Go over the data and copy out each line with "menu" in it.

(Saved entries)

Segment Open

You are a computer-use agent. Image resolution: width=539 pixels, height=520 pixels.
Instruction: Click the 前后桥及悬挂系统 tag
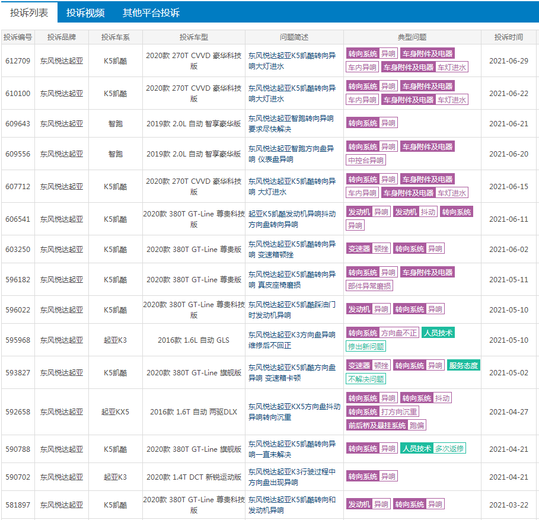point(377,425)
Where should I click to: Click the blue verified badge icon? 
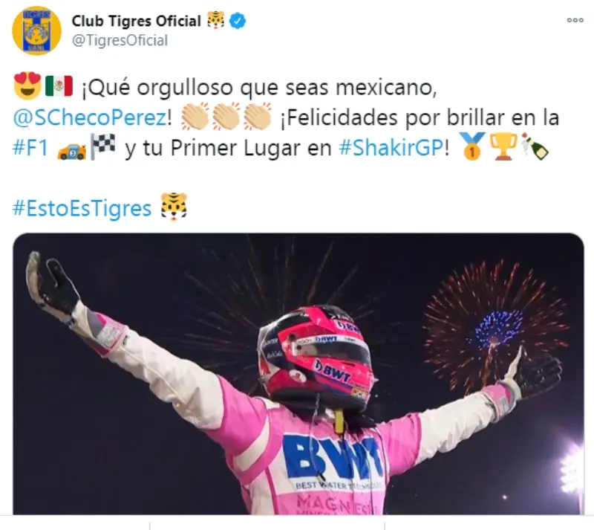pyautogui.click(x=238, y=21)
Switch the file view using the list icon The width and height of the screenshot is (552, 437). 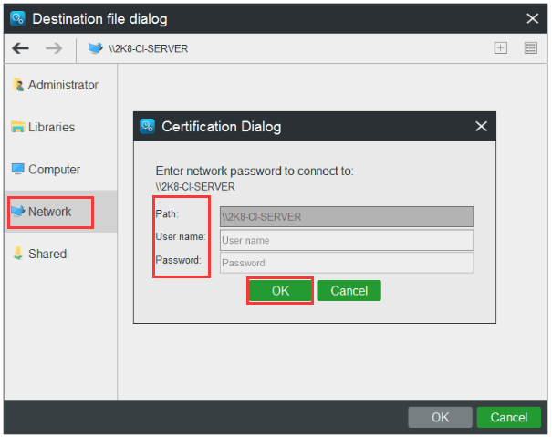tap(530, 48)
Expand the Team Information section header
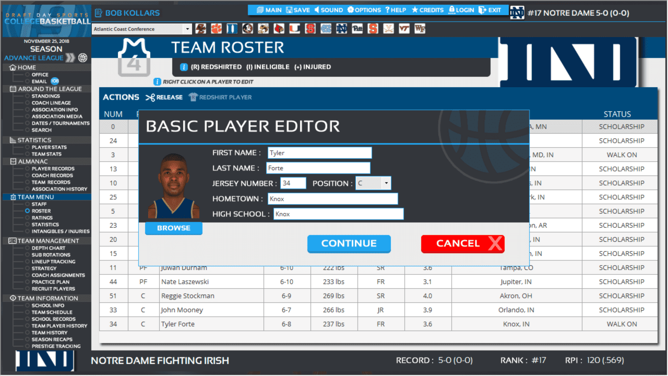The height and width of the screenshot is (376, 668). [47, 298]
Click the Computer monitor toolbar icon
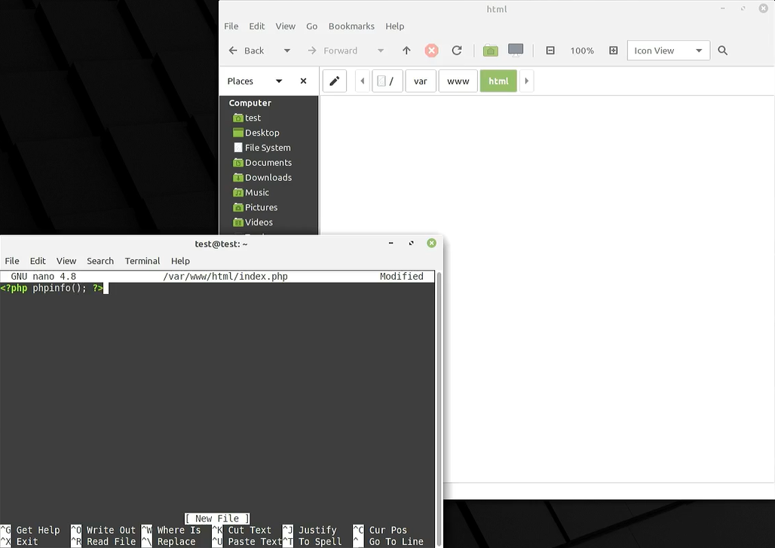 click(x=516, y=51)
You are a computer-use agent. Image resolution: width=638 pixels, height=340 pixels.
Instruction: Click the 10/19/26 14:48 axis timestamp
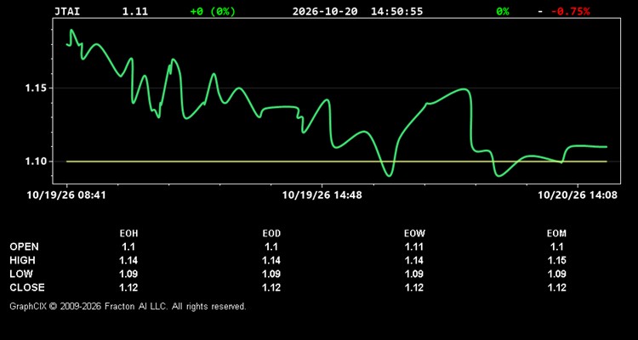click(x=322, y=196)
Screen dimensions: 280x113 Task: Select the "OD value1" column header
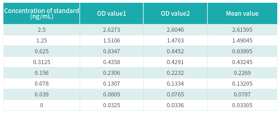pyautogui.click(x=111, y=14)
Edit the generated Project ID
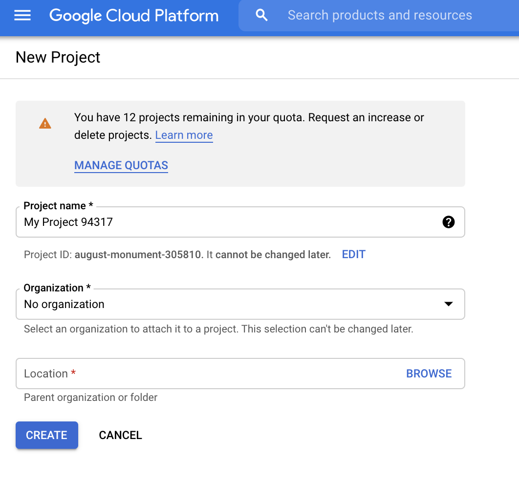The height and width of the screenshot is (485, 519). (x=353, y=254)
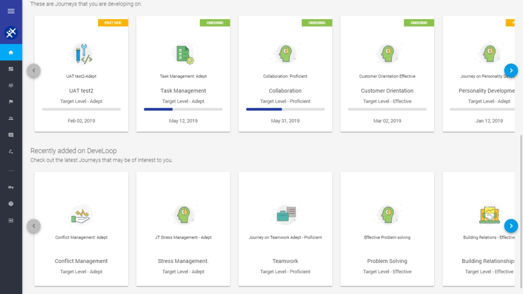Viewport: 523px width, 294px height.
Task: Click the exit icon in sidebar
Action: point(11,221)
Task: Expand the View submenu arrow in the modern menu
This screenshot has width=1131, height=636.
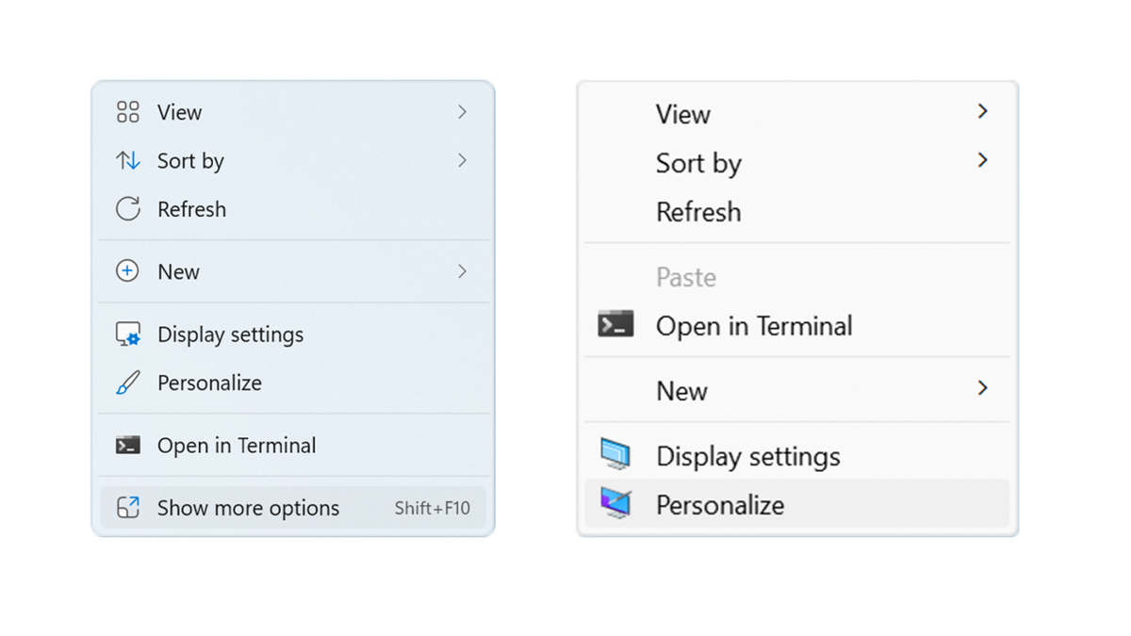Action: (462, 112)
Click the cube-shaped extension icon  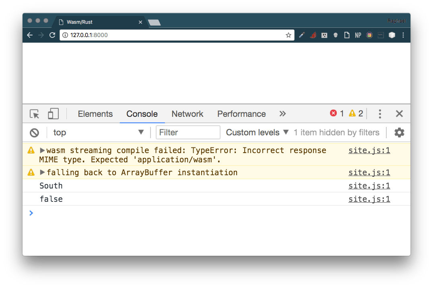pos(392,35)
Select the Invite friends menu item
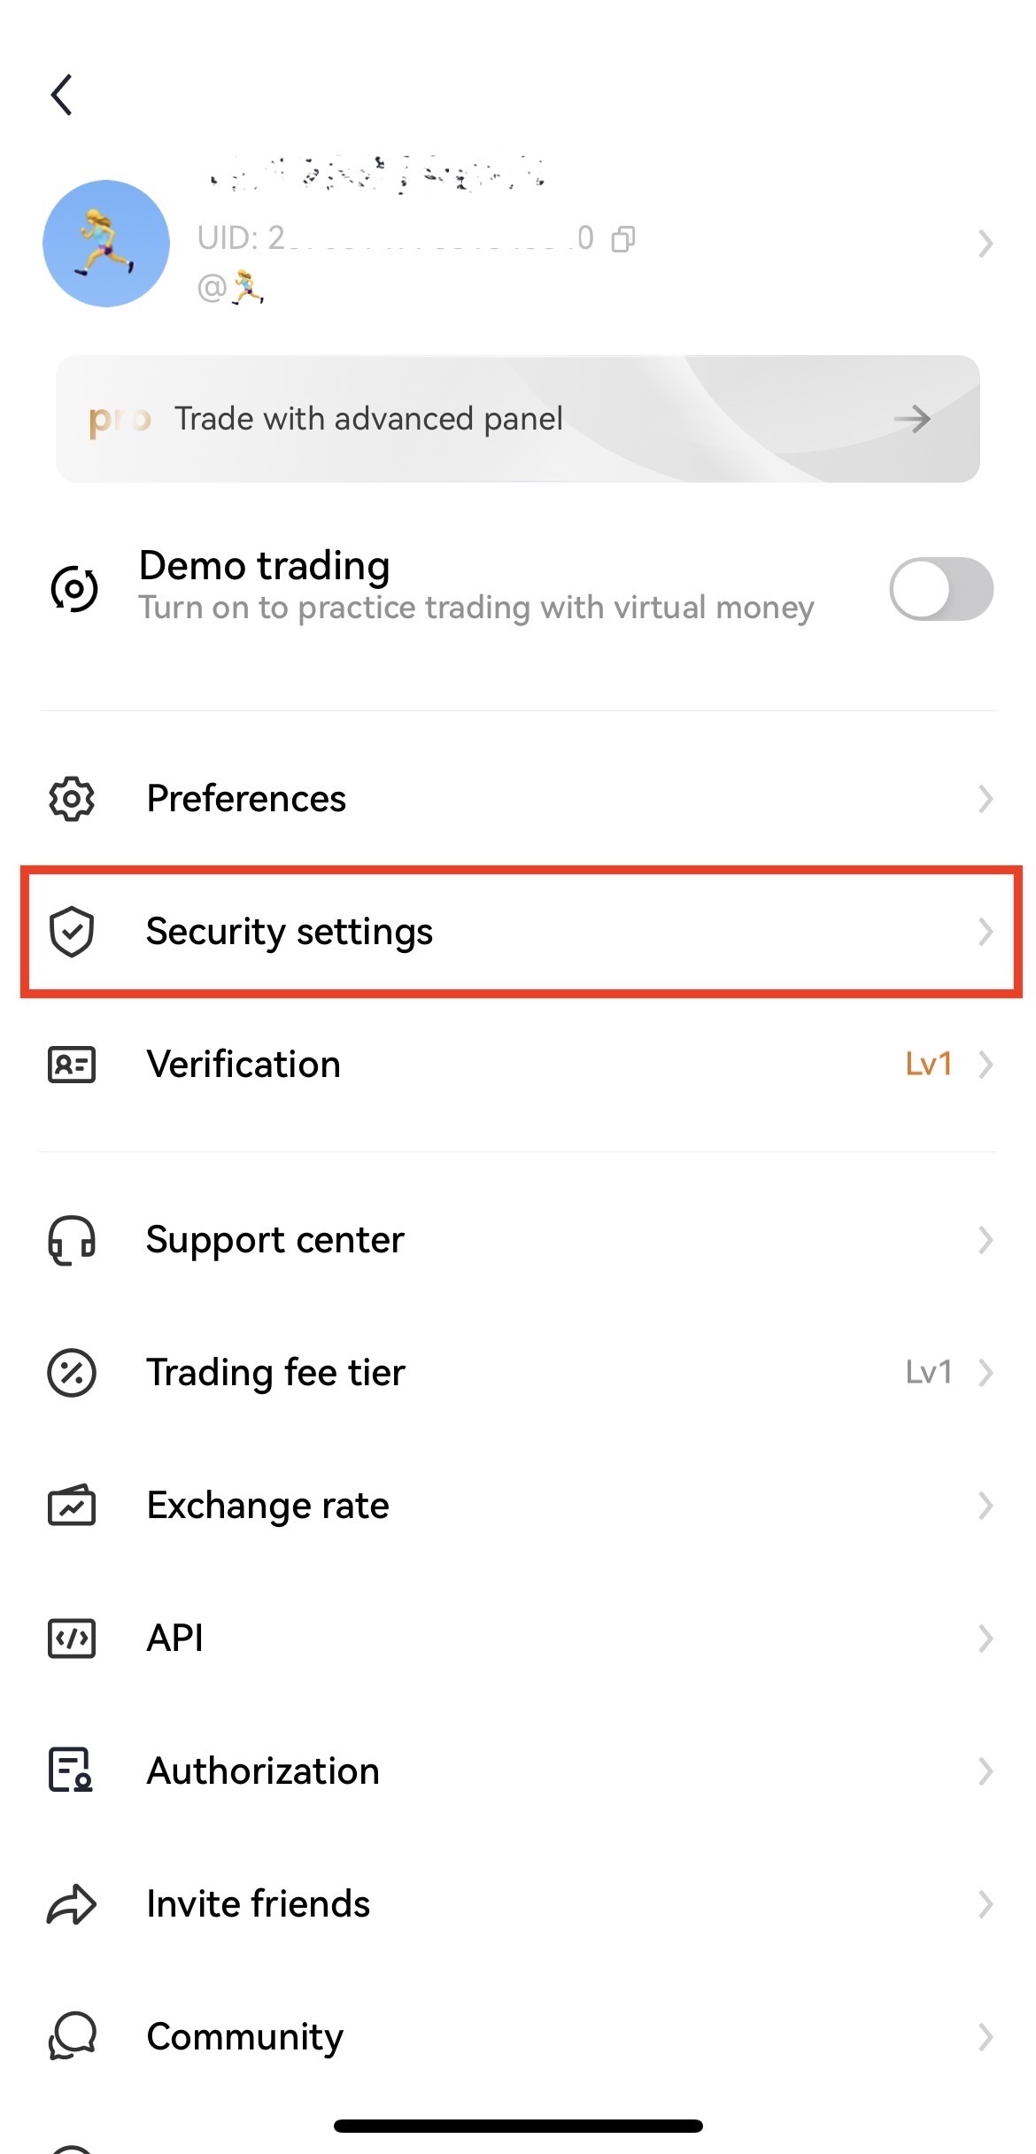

Segment Closed

Exercise result:
Task: Expand the View submenu arrow in the modern menu
Select the Invite friends menu item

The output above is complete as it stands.